Um dos temas mais comuns nos debates do Parlasul tem sido a necessidade de aproximação com as sociedades dos países do bloco. O senhor, por sua vez, tem falado muito sobre a questão urbana. Para chegar mais perto dos cidadãos, o Parlasul tem que enfocar o tema da vida nas cidades?

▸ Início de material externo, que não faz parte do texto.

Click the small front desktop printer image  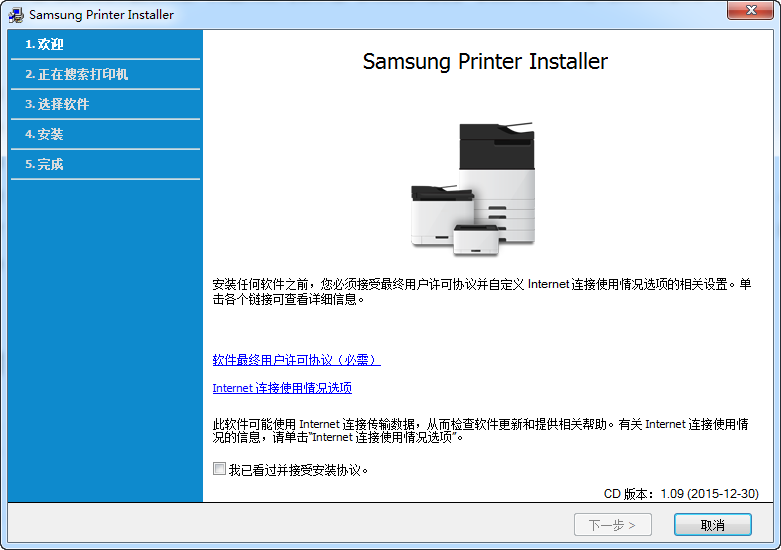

Creio que sim. Veja o caso do Brasil, onde 82% da população já vivem nas cidades. Isso também ocorre na Argentina, no Chile, nos países que estão se associando (ao Mercosul). O mesmo ocorre na Venezuela, onde Caracas é uma megacidade venezuelana. A população é cada vez mais urbana, o que exige mais qualidade de vida. Isso toca na questão central, que é a questão da propriedade urbana. Hoje há mais facilidade de se discutir a propriedade rural. A questão urbana é mais difícil, por isso aprovamos uma legislação no Brasil dizendo que propriedade urbana tem que exercer uma função social. Queremos levar essa proposição também para o Mercosul. Quando se prioriza a questão social, os códigos urbanos são feitos de acordo com o interesse público e não apenas com o interesse privado. É o interesse público que tem que dizer para onde vai a cidade. Hoje prevalece a situação em que a cidade vai crescendo para onde o interesse privado determina. Essa questão é central para o Mercosul, onde as cidades transformaram-se em 30 a 40 anos no grande centro de desenvolvimento econômico.
Como o Parlasul pode ajudar a ampliar o debate?
Propus há dois anos que a gente discutisse uma legislação unificada para o Mercosul, o que levou à realização de audiências públicas. Tivemos uma primeira audiência com participação elevadíssima em Buenos Aires, com parlamentares dos quatro países do bloco, arquitetos, engenheiros, dirigentes de comunidades, lideranças populares, dirigentes sindicais. No caso da Argentina, querem ligar essa proposição a uma causa antiga, a luta pela reforma urbana. Assunção também quer discutir o tema, o pessoal do Chile quer discutir, Lima quer discutir, embora esses dois na qualidade de associados.
Essa pode ser uma prioridade do parlamento em 2011?
Será uma das prioridades. Associada a essa questão há outras. Em tempo relativamente curto, hoje viajamos sem passaportes, só com documento de identidade. Estamos discutindo o trânsito de trabalhadores no Mercosul, o que é importante. A Petrobras tem unidades em quase todos esses países e muitas vezes precisa levar trabalhadores, por isso temos que equalizar a questão da previdência.
O Parlasul ainda é visto com desconfiança nos países do bloco. Ao liderar uma iniciativa de debate desses temas, pode se aproximar de movimentos sociais e se firmar como representante da sociedade?
Tenho essa opinião. Ou se adotam os temas mais sentidos da população ou ela vai discutir o Mercosul como mais um instrumento das elites econômicas, que não tem nenhum interesse para ela. Vai se perguntar para que gastar dinheiro com isso. Então, precisa-se tratar de questões sociais no Mercosul. Não só para respaldar o Mercosul, mas porque esse é um problema objetivo de nossa região. Se temos um instrumento político institucional como um parlamento que não trata dessas questões, o povo realmente vai rechaçá-lo daqui a pouco.